For the past few months, most retail investors have seen their portfolios fall by 10 to 20%. Though the stock market has rebounded in the last week, the storm is not over yet. This is because the world is heading towards a Recession. The European Countries are already dealing with the Recession and US might face it by next year.
The US is already experiencing a mild recession with low demand and record high inflation. India is a significant service exporter to the US and a slowdown in the US economy will hit the foreign reserves of India directly. This would mean lower revenue for Indian Companies, especially in the IT sector. It would also lead to layoffs and fuel the funding winter in the startup economy. Low Foreign Reserves would make import of oil and commodities costlier, thus increasing the cost of living.
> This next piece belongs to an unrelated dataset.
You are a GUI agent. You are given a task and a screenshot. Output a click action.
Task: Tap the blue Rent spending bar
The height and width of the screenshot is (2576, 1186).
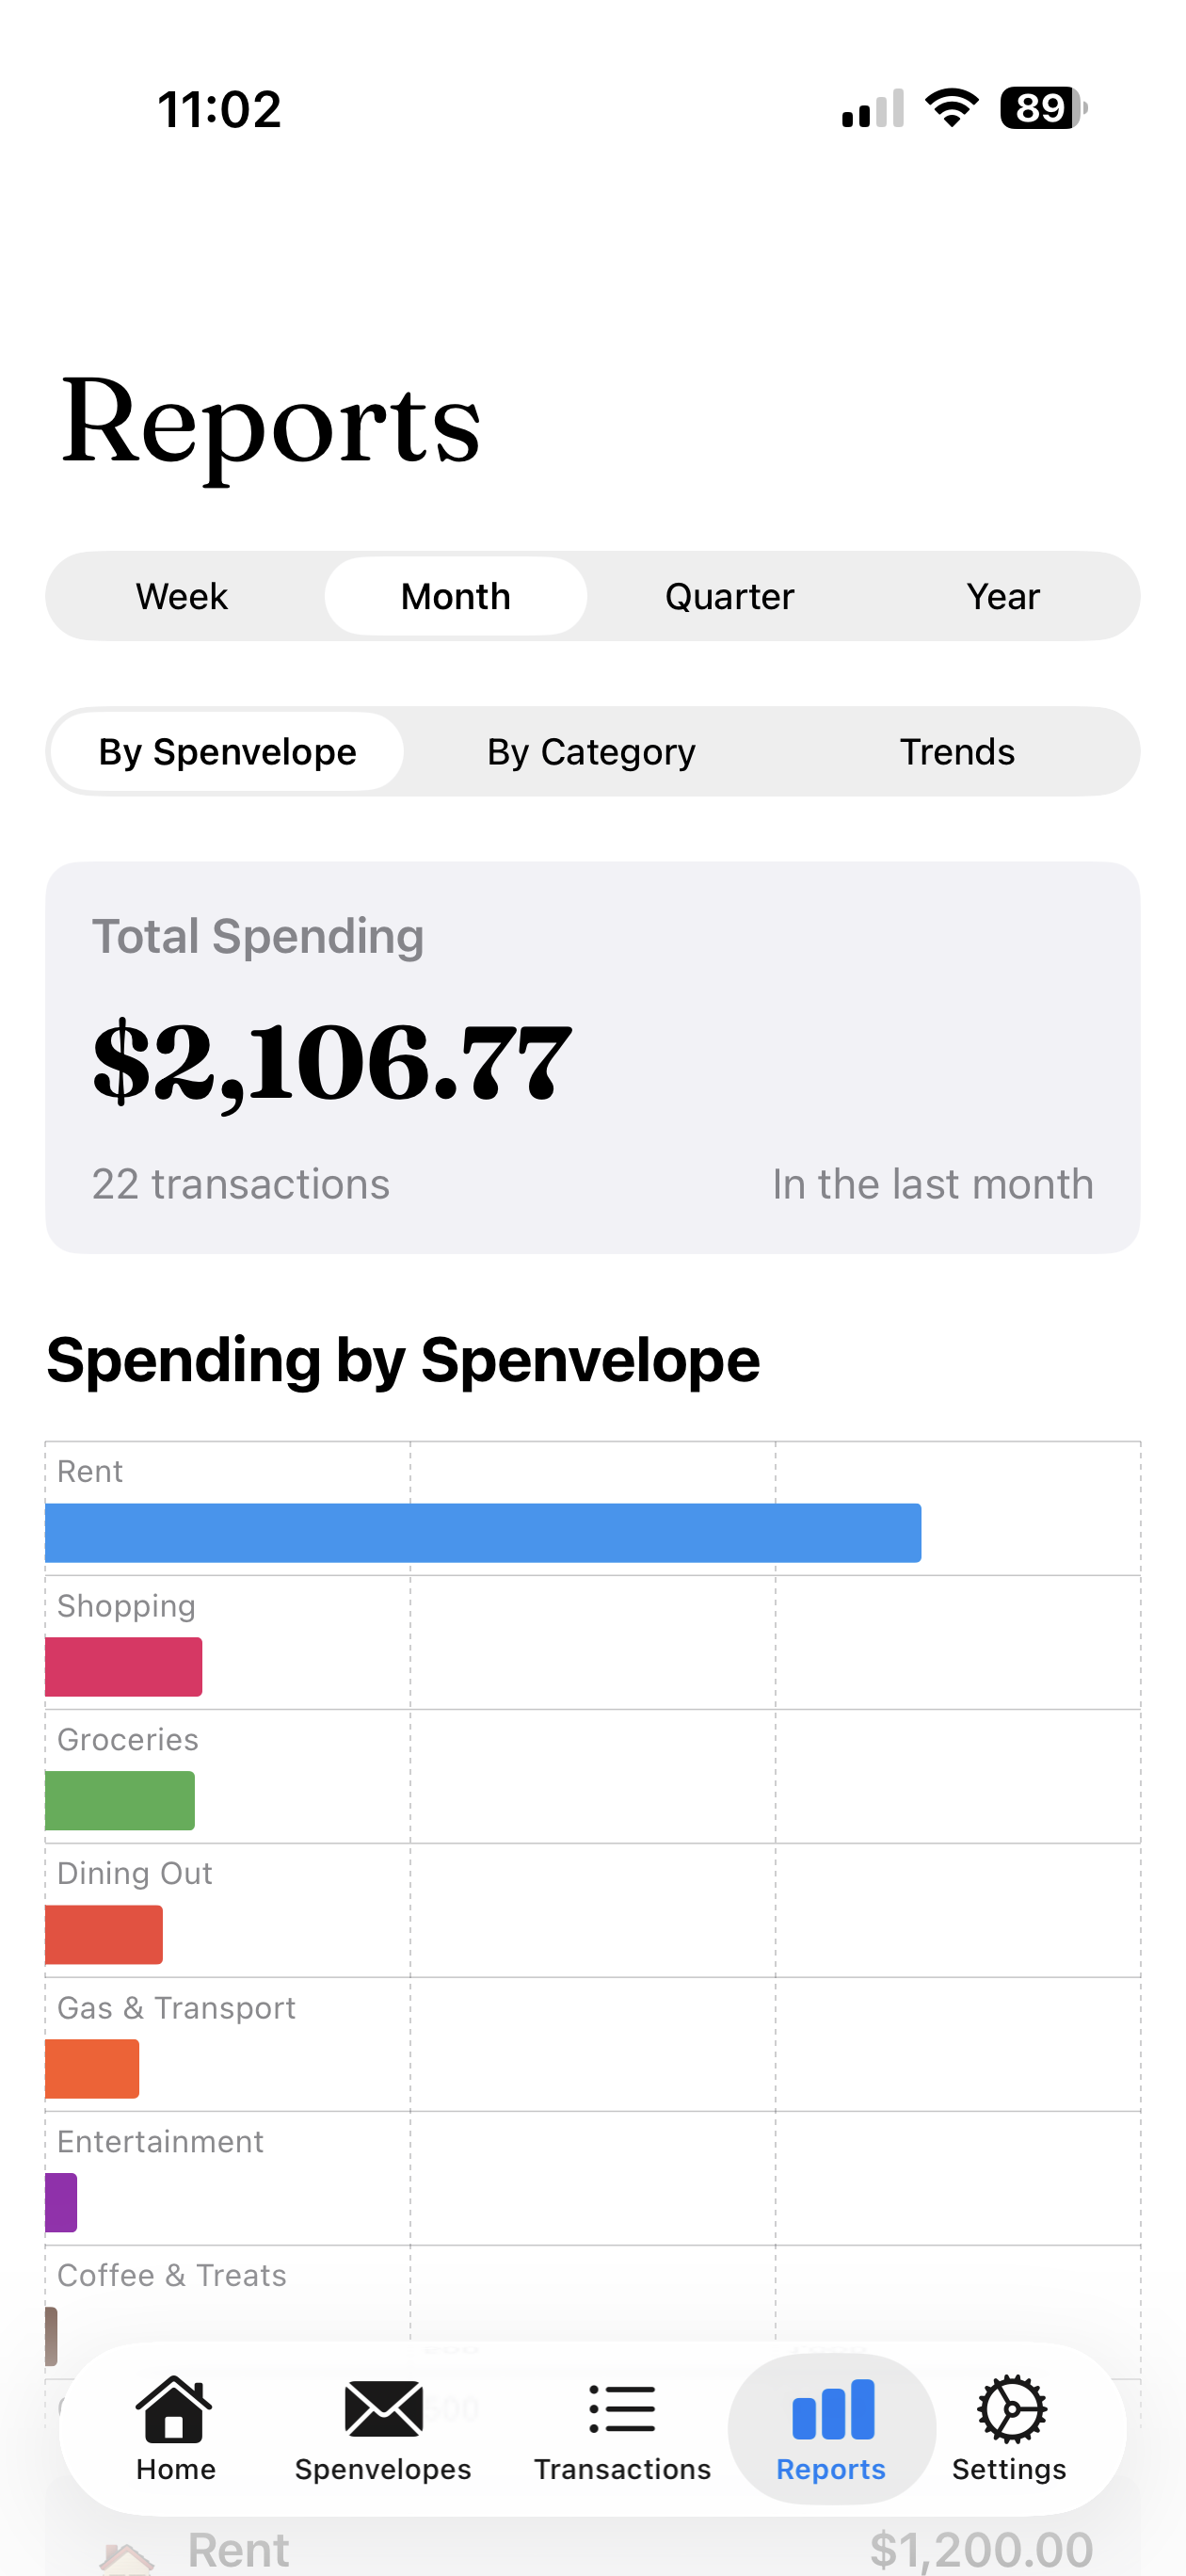(x=483, y=1533)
So, all these factors might put the Indian Economy into a Recession and thus a yet another market crash. Here are some sectors that would be affected by the coming market crash due to the Recession.
Automobile Sector
India is a major exporter of Automobiles, especially to European countries. The Automobile industry majorly exports two-wheelers which comprise around 79% of the total Automobile exports as of FY21. Also, the majority of the production and consumption volume is of two-wheelers within India. The sale of this segment is highly dependent on the middle-class population. A recession mostly hits the income of the middle class and a global recession would also affect exports.
Electronic Goods
India is a major exporter of consumer electronics, IT Hardware, and industrial electronics. The USA is the largest importer of Indian electronics accounting for 18% of the overall exports. During the Recession, people start spending less on consumer electronics like TV, fridges, and other white goods. This builds some pressure on the Electronic goods stocks which are more likely to be affected by this market crash.
Hospitality Sector
Whenever an economy faces a Recession, people refrain from going to restaurants and mostly cut their expenses on travel holidays. This sector does not come in essentials for survival and is most likely to be affected. It brings a correction in the stocks of airlines and hotel chains.
Textile Industry
The textile industry is already facing a rise in input costs due to the looming fear of a global recession. India is the sixth-largest exporter of textile and apparel products in the world. During FY2021-22, India exported around 45% of its textile to the USA and European Union. The European countries are already facing a recession, and many export orders have been lost. With the US Recession coming on its way next year, this sector could face the chills.